(Data supplied):
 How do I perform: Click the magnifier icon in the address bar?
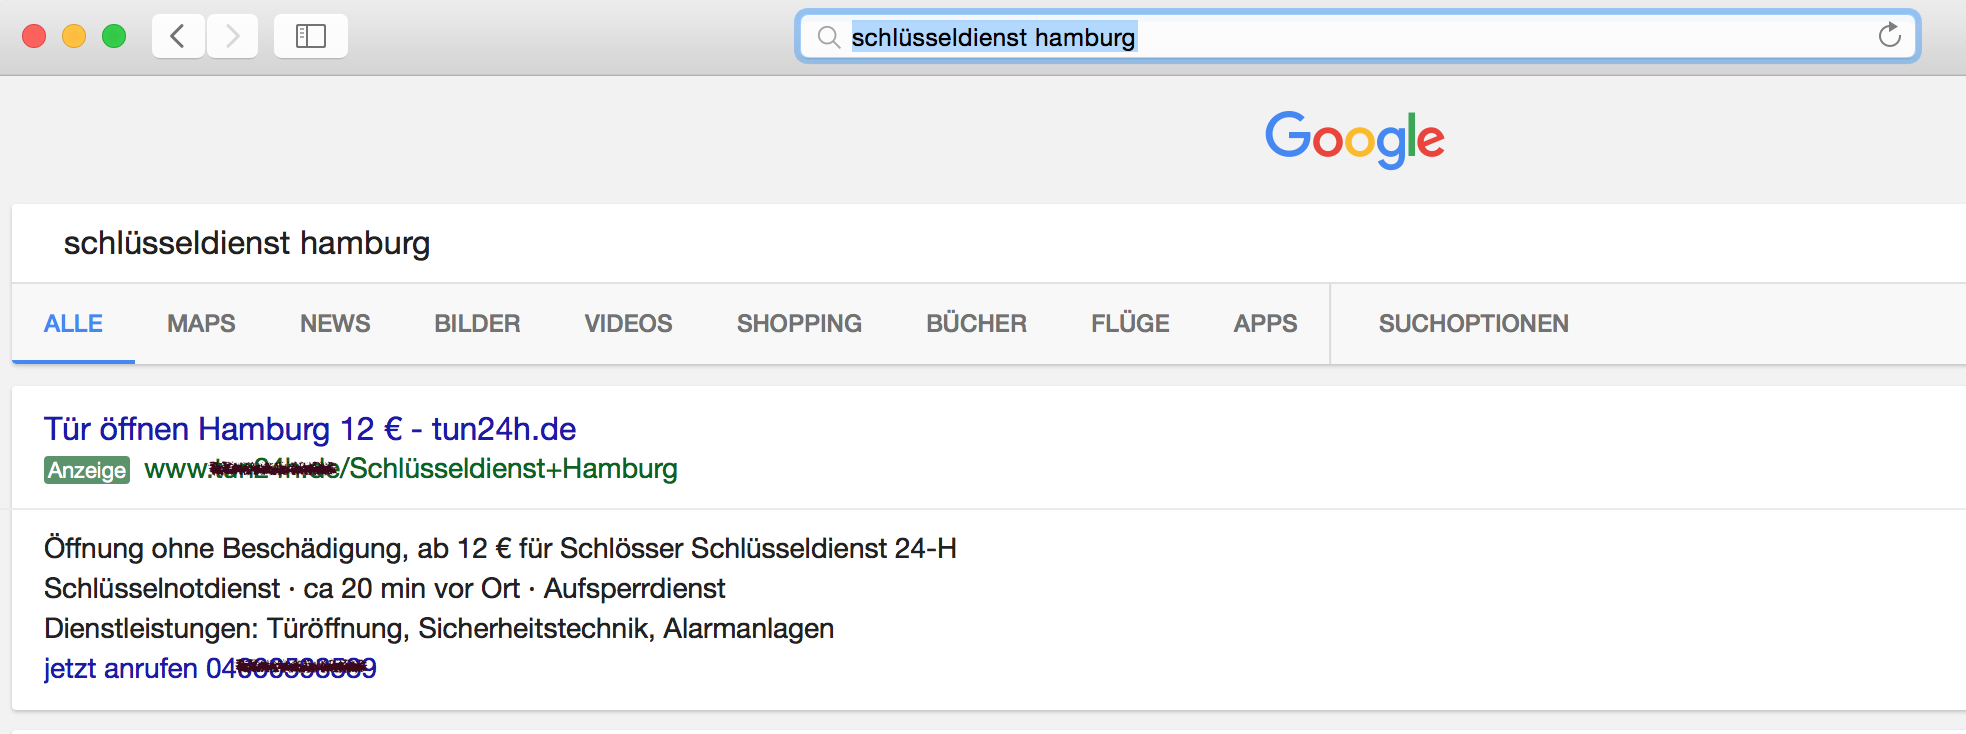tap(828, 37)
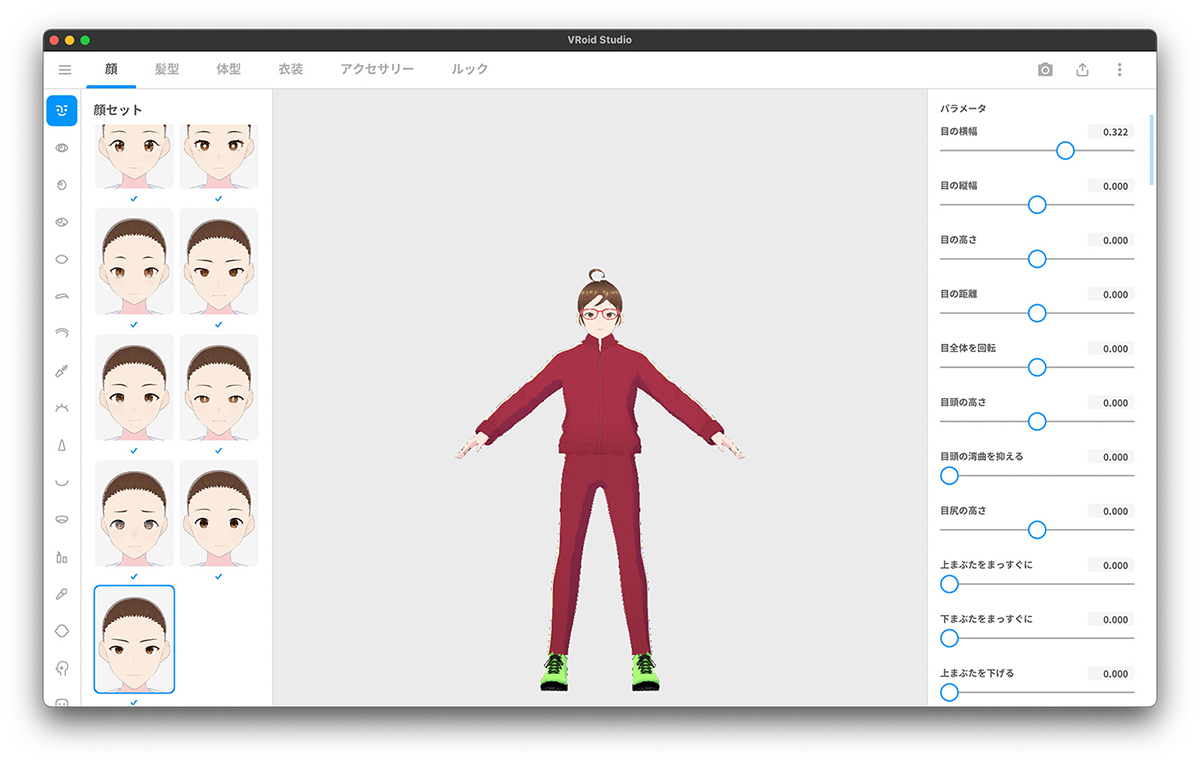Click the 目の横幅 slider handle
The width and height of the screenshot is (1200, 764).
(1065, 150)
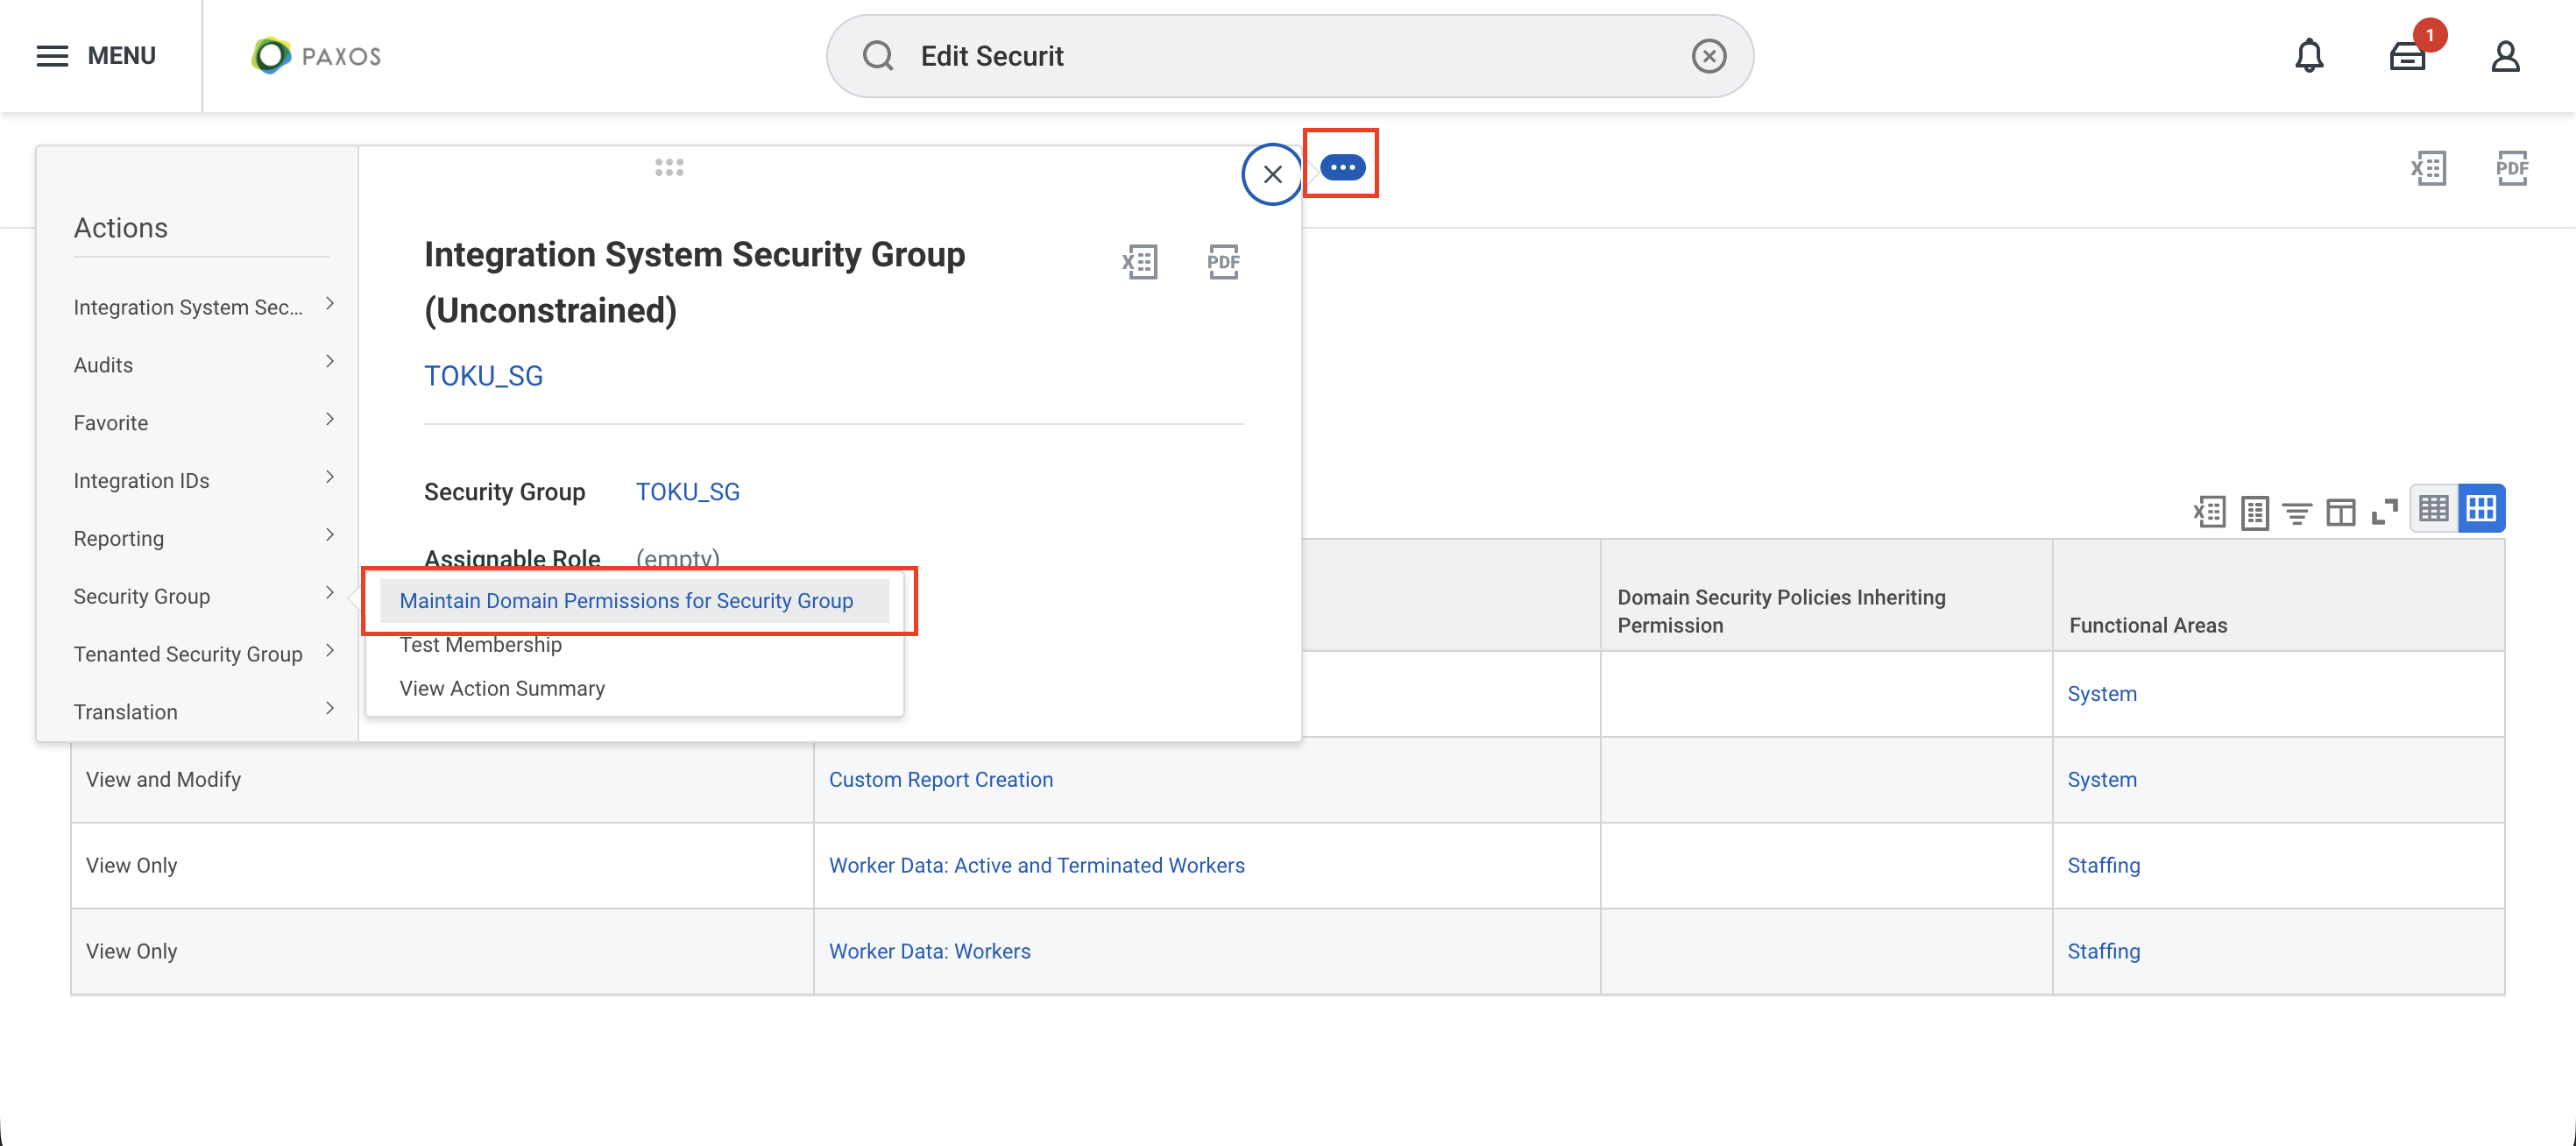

(Task objective): Excluding images, return all of the records above word for word.

(Result below):
 How do I perform: Click the magnifier icon in the address bar?
tap(828, 37)
Click the 目の横幅 slider handle
The width and height of the screenshot is (1200, 764).
(1065, 150)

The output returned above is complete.